— TASK GOAL —
Write out the whole listing, matching it exactly.

##############################

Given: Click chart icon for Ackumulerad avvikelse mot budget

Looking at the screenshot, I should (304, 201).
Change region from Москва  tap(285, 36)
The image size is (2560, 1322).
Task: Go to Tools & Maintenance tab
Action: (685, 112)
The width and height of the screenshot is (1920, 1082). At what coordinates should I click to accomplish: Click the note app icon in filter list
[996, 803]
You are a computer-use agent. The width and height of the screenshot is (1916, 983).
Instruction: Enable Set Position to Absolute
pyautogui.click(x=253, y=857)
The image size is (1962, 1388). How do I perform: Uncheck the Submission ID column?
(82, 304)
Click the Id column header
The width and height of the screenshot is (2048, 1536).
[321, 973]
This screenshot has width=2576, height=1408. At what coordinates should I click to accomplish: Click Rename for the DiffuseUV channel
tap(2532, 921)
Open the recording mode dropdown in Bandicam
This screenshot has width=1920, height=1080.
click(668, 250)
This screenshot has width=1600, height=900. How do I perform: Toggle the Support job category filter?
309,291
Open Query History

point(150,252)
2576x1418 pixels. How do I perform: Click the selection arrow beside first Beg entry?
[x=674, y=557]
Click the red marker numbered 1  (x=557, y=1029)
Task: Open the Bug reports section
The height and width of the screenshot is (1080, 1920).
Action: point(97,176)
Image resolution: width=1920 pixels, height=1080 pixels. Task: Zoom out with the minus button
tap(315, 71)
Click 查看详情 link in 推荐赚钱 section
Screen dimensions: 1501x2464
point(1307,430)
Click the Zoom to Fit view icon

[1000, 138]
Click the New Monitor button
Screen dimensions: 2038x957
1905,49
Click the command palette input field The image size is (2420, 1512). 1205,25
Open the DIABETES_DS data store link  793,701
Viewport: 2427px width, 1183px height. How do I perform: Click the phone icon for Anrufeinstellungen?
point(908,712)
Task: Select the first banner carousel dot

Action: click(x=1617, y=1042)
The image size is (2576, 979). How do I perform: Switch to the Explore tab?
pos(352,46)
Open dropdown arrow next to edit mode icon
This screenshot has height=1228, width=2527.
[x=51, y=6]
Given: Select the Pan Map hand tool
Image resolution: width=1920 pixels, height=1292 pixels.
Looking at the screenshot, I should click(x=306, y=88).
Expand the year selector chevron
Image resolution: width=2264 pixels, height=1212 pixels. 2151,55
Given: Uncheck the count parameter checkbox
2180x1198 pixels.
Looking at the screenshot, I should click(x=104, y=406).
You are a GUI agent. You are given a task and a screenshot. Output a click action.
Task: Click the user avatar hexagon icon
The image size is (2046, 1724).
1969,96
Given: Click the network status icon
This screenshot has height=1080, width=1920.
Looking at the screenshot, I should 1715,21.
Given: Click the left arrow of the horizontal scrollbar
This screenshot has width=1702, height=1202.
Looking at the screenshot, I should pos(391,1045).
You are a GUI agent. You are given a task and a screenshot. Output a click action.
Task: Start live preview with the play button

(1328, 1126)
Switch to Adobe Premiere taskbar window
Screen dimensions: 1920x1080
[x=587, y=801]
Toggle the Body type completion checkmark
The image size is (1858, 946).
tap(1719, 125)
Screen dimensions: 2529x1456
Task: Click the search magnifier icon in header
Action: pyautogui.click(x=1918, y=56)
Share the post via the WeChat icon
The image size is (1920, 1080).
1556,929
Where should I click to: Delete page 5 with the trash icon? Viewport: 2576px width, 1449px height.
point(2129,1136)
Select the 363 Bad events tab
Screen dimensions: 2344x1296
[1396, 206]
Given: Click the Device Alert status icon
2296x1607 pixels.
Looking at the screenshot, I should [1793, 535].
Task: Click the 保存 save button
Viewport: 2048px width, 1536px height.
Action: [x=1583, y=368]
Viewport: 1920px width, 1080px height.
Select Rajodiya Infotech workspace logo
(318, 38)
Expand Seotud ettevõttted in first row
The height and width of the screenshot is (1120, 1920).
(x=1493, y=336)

##############################

— WRITTEN SOLUTION —
Given: Click chart icon for Ackumulerad avvikelse mot budget

Looking at the screenshot, I should (304, 201).
Change region from Москва  tap(285, 36)
The image size is (2560, 1322).
Task: Go to Tools & Maintenance tab
Action: (685, 112)
The width and height of the screenshot is (1920, 1082). At what coordinates should I click to accomplish: Click the note app icon in filter list
[996, 803]
You are a computer-use agent. The width and height of the screenshot is (1916, 983).
Instruction: Enable Set Position to Absolute
pyautogui.click(x=253, y=857)
The image size is (1962, 1388). How do I perform: Uncheck the Submission ID column?
(82, 304)
Click the Id column header
The width and height of the screenshot is (2048, 1536).
[321, 973]
This screenshot has width=2576, height=1408. At what coordinates should I click to accomplish: Click Rename for the DiffuseUV channel
tap(2532, 921)
Open the recording mode dropdown in Bandicam
This screenshot has width=1920, height=1080.
click(668, 250)
This screenshot has width=1600, height=900. How do I perform: Toggle the Support job category filter?
309,291
Open Query History

point(150,252)
2576x1418 pixels. How do I perform: Click the selection arrow beside first Beg entry?
[x=674, y=557]
Click the red marker numbered 1  (x=557, y=1029)
Task: Open the Bug reports section
The height and width of the screenshot is (1080, 1920).
Action: point(97,176)
Image resolution: width=1920 pixels, height=1080 pixels. Task: Zoom out with the minus button
tap(315, 71)
Click 查看详情 link in 推荐赚钱 section
Screen dimensions: 1501x2464
point(1307,430)
Click the Zoom to Fit view icon

[1000, 138]
Click the New Monitor button
Screen dimensions: 2038x957
1905,49
Click the command palette input field The image size is (2420, 1512). 1205,25
Open the DIABETES_DS data store link  793,701
Viewport: 2427px width, 1183px height. How do I perform: Click the phone icon for Anrufeinstellungen?
point(908,712)
Task: Select the first banner carousel dot

Action: click(x=1617, y=1042)
The image size is (2576, 979). How do I perform: Switch to the Explore tab?
pos(352,46)
Open dropdown arrow next to edit mode icon
This screenshot has height=1228, width=2527.
[x=51, y=6]
Given: Select the Pan Map hand tool
Image resolution: width=1920 pixels, height=1292 pixels.
Looking at the screenshot, I should click(x=306, y=88).
Expand the year selector chevron
Image resolution: width=2264 pixels, height=1212 pixels. 2151,55
Given: Uncheck the count parameter checkbox
2180x1198 pixels.
Looking at the screenshot, I should click(x=104, y=406).
You are a GUI agent. You are given a task and a screenshot. Output a click action.
Task: Click the user avatar hexagon icon
The image size is (2046, 1724).
1969,96
Given: Click the network status icon
This screenshot has height=1080, width=1920.
Looking at the screenshot, I should 1715,21.
Given: Click the left arrow of the horizontal scrollbar
This screenshot has width=1702, height=1202.
Looking at the screenshot, I should pos(391,1045).
You are a GUI agent. You are given a task and a screenshot. Output a click action.
Task: Start live preview with the play button

(1328, 1126)
Switch to Adobe Premiere taskbar window
Screen dimensions: 1920x1080
[x=587, y=801]
Toggle the Body type completion checkmark
The image size is (1858, 946).
tap(1719, 125)
Screen dimensions: 2529x1456
Task: Click the search magnifier icon in header
Action: pyautogui.click(x=1918, y=56)
Share the post via the WeChat icon
The image size is (1920, 1080).
1556,929
Where should I click to: Delete page 5 with the trash icon? Viewport: 2576px width, 1449px height.
point(2129,1136)
Select the 363 Bad events tab
Screen dimensions: 2344x1296
[1396, 206]
Given: Click the Device Alert status icon
2296x1607 pixels.
Looking at the screenshot, I should [1793, 535].
Task: Click the 保存 save button
Viewport: 2048px width, 1536px height.
Action: [x=1583, y=368]
Viewport: 1920px width, 1080px height.
Select Rajodiya Infotech workspace logo
(318, 38)
Expand Seotud ettevõttted in first row
The height and width of the screenshot is (1120, 1920).
(x=1493, y=336)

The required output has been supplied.